I recently watched Stanton and Roodhouse in action, and it was a joy to see. Clearly they have a knack for helping youngsters distinguish the meaning of wants and needs, scarcity, inflation, and other economic and financial concepts that even Federal Reserve Chairman Ben Bernanke would be hard-pressed to teach effectively.
Last week I wrote about the need for teachers to find fresh approaches to bringing financial education into their classrooms. They could take a page from Stanton and Roodhouse’s lesson plan. Here’s a glimpse at how the two teachers motivate students.
On a warm Friday morning in early May, about 40 fifth-graders from Cordill-Mason Elementary are sitting on the floor inside a cramped, flat-roofed single-story building that’s home to the School of Economics.
Itching to get started, their eyes are on Stanton, who rolls through the day’s agenda.

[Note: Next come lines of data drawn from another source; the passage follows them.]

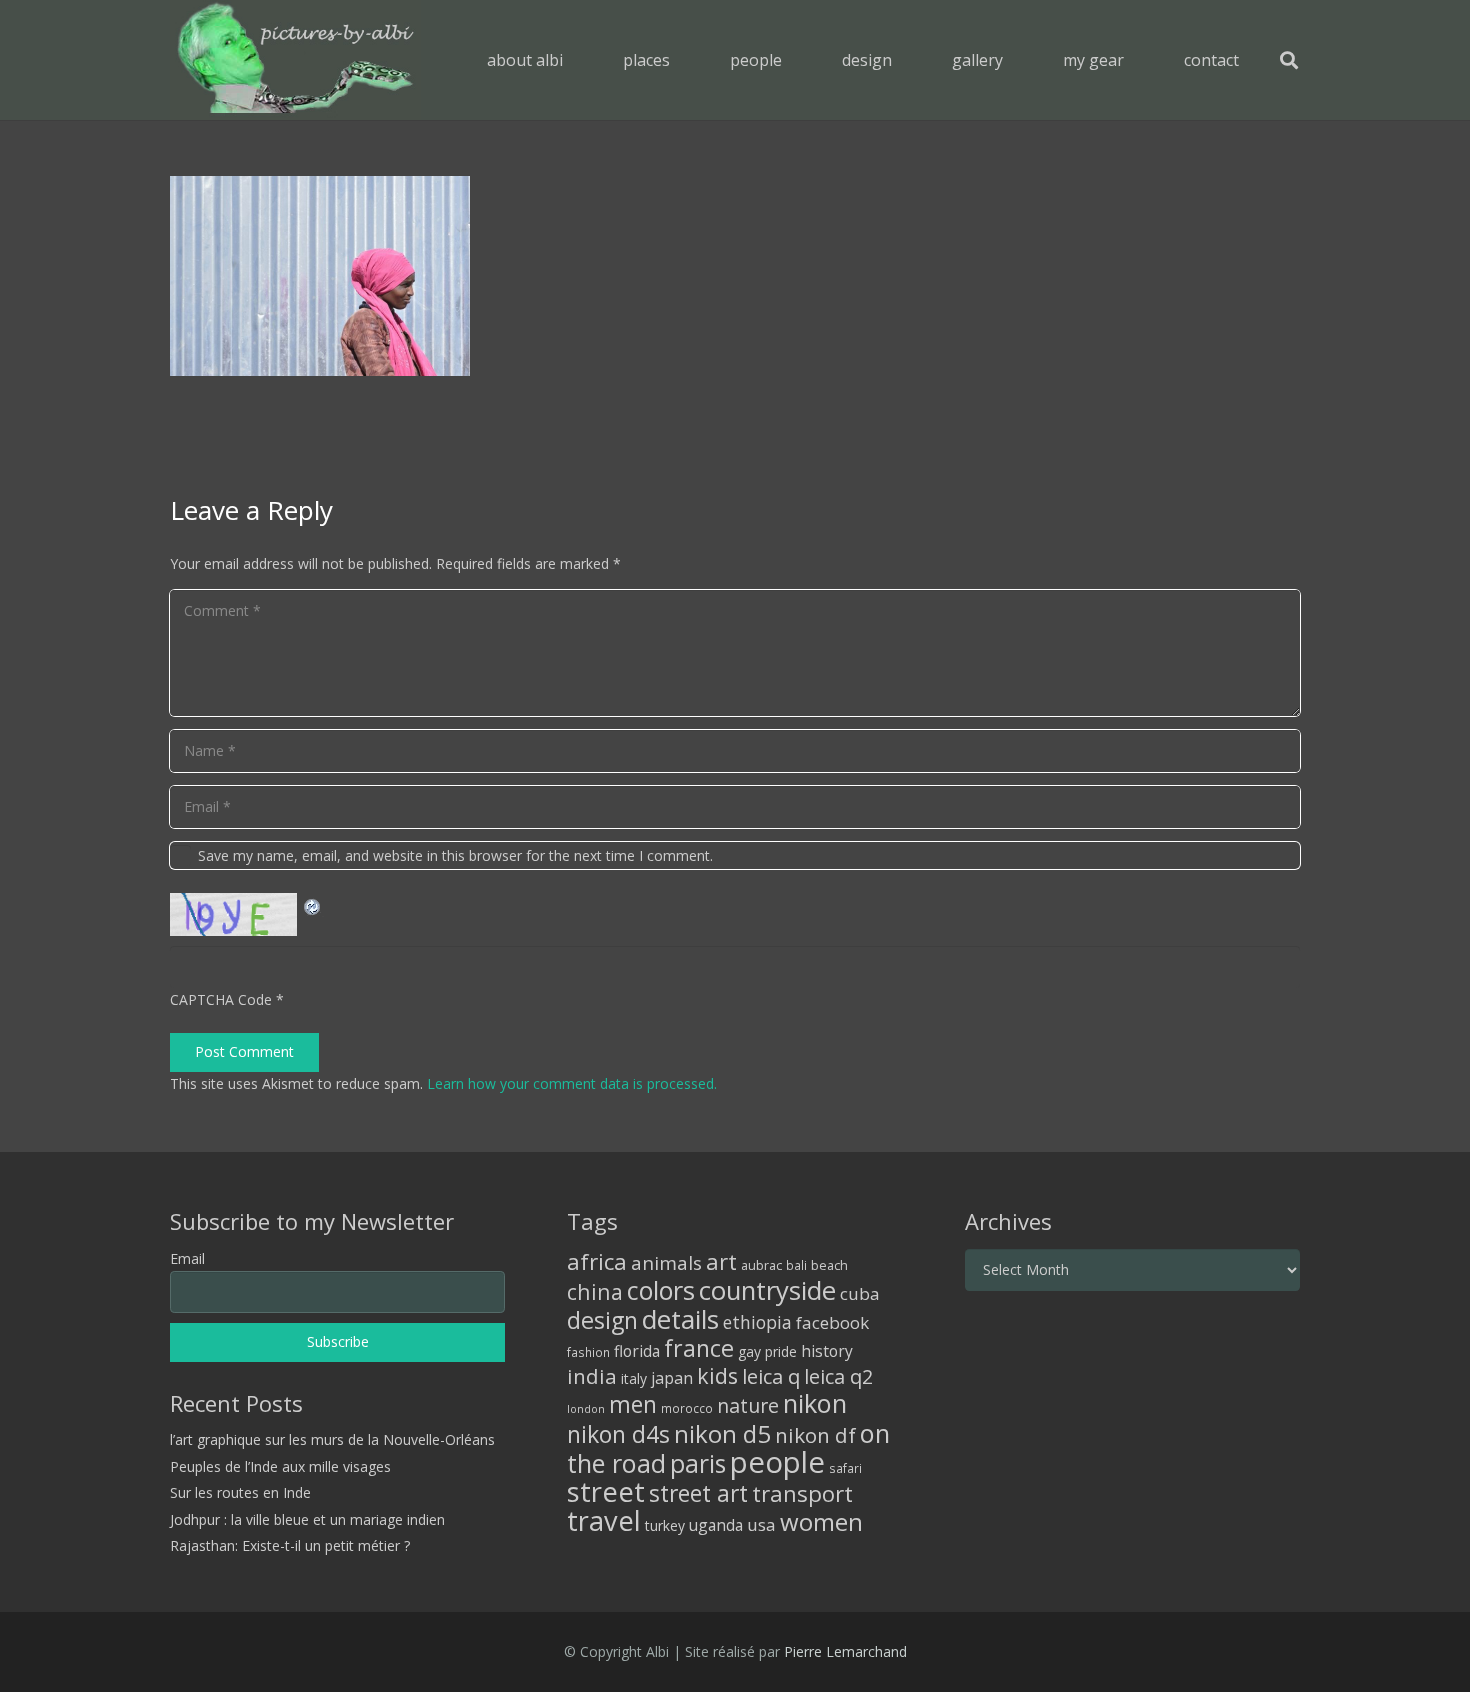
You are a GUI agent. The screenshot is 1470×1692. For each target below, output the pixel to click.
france (699, 1348)
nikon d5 (722, 1433)
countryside (767, 1290)
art (721, 1261)
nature (748, 1405)
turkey (665, 1525)
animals (666, 1263)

It’s a speech she’s delivered nearly every day this school year to the kindergarten through sixth-graders who have participated in School of Economics activities. Since opening in 1994, nearly 100,000 students have streamed through the program and learned that many routine activities in life boil down to economics.
Stanton, a teacher for 22 years and director of the School of Economics since 2001, is a firm believer in linking textbook lessons with hands-on activities. The school is basically a series of activity centers designed as a “mini society” – with storefronts, a bank, a CPA office and even a city hall – and the children act out roles in the community. Activities at the school are tiered for grade-appropriate skill levels.
Take the Cordill-Mason fifth-graders, who on this day are transformed into early-1900s immigrants who have just arrived at New York’s Ellis Island from Latin America, Europe, the Pacific islands, Africa and the Middle East.
With money borrowed from the bank, some children run an international bazaar of shops, producing jewelry, buttons, small toys and other small craft products. Other young workers filled jobs in the food court, preparing root beer floats, soft pretzels, tacos and more.
Once production was humming, Stanton made an announcement: The international bazaar was open for business.
Taking turns as consumers, the youngsters cashed paychecks at the bank and fanned out to visit the shops and restaurants with their play money. Amid the shopping frenzy, the financial education emphasis was on making wise choices.
By acting out roles, Stanton thinks, the children can begin to learn that running a small business, customer service, cashing a paycheck, and spending and saving money is more than just textbooks and work sheets.
“I can’t even think of all the lessons they learn,” she said.
Rosemary Roodhouse glides to the front of her classroom, sits on a stool and directs the auction to begin.
First up, one of her fourth-grade boys quickly pulls items out of a bag for inspection – a plastic Spider-Man toy, a bag of M&Ms, three highlighting markers and more. “What’s your bid?” Roodhouse asks the students in her classroom.
“Do I hear 20 tokens? she says. A hand shoots up. “Do I hear 24?” Another hand goes up.
“How about 25 tokens?” she continues.
Sold, and the satisfied buyer and seller huddle and make the exchange.
So it goes for the next hour.
Every student in the room has merchandise to sell, and there are plenty of eager buyers to snap up the goods.
“Kids don’t have a strong concept about economics and money,” she said. “This is all about decision making.”
That’s where the paper tokens come in. At the beginning of the school year, students receive the tokens, which they then personalize with colorful designs. The students are “paid” to come to school. Every day they show up, they get a token.
The currency is deposited in the Fourth Grade Bank of St. Paul’s, and students earn interest.
Roodhouse, a former Kansas economics educator of the year, designed the token activity years ago to tie in with her curriculum.
The auctions reinforce concepts such as supply and demand, pricing and inflation. Another exercise introduces the students to insurance. Pity the youngster who is victimized by a disaster (Dad’s car backed over the bike, for example) and has not kept up on insurance premiums.
You can’t go wrong mixing fun with learning, said Roodhouse.
Several students agreed. When asked to describe her experience in the class, one student offered these words: “If I don’t learn about economics now, when I grow up I’ll wind up living on the streets in a box.”